Stored entries
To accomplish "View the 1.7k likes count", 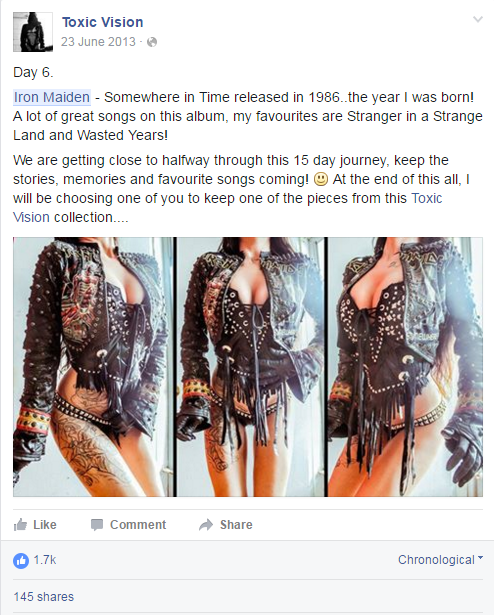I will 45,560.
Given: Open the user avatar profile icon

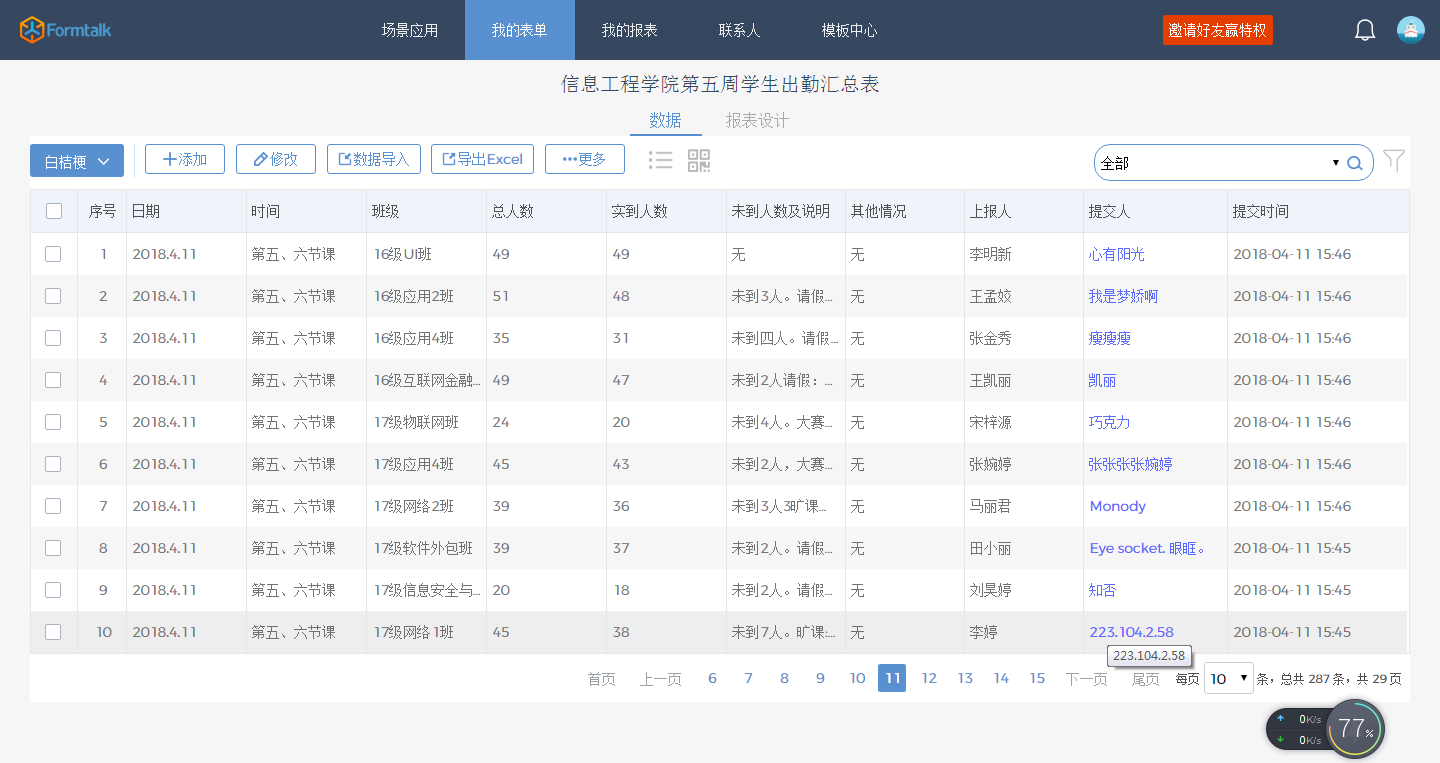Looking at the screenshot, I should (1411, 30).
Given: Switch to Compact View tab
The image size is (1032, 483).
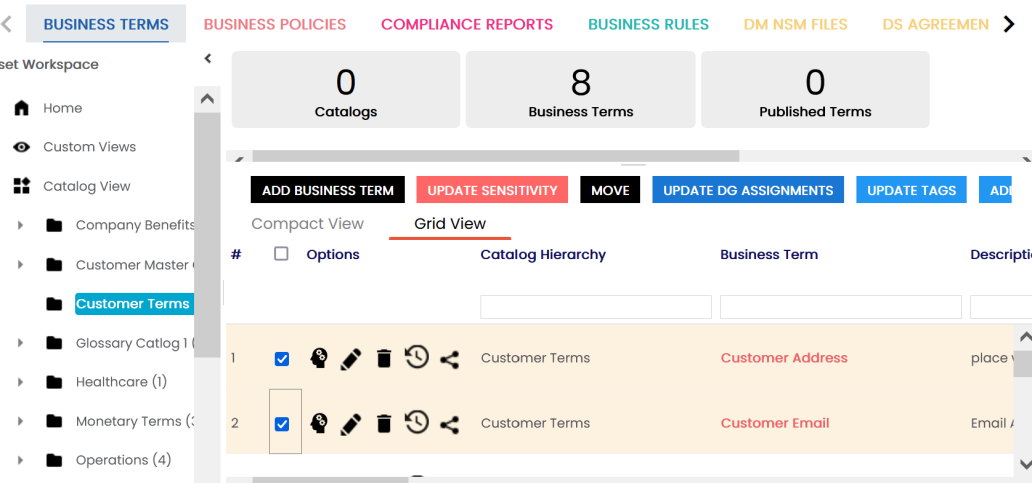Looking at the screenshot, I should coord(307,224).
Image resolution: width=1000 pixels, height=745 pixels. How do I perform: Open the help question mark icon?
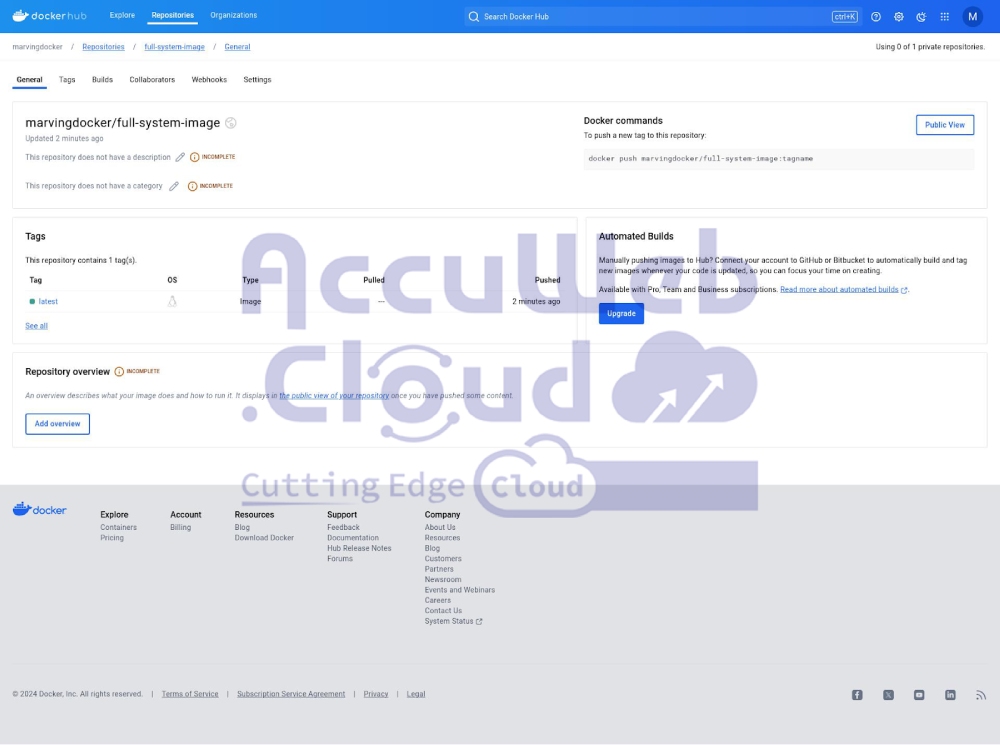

#### YOUR INSTRUCTIONS:
All lines from the one containing "Given: Open the user avatar profile icon" through the final line of the records are to be retyped exactly; no other lines and no pictures are to be included.

#### WORKED SOLUTION:
Given: Open the user avatar profile icon

Looking at the screenshot, I should (1411, 30).
Given: Switch to Compact View tab
The image size is (1032, 483).
Looking at the screenshot, I should coord(307,224).
Image resolution: width=1000 pixels, height=745 pixels. How do I perform: Open the help question mark icon?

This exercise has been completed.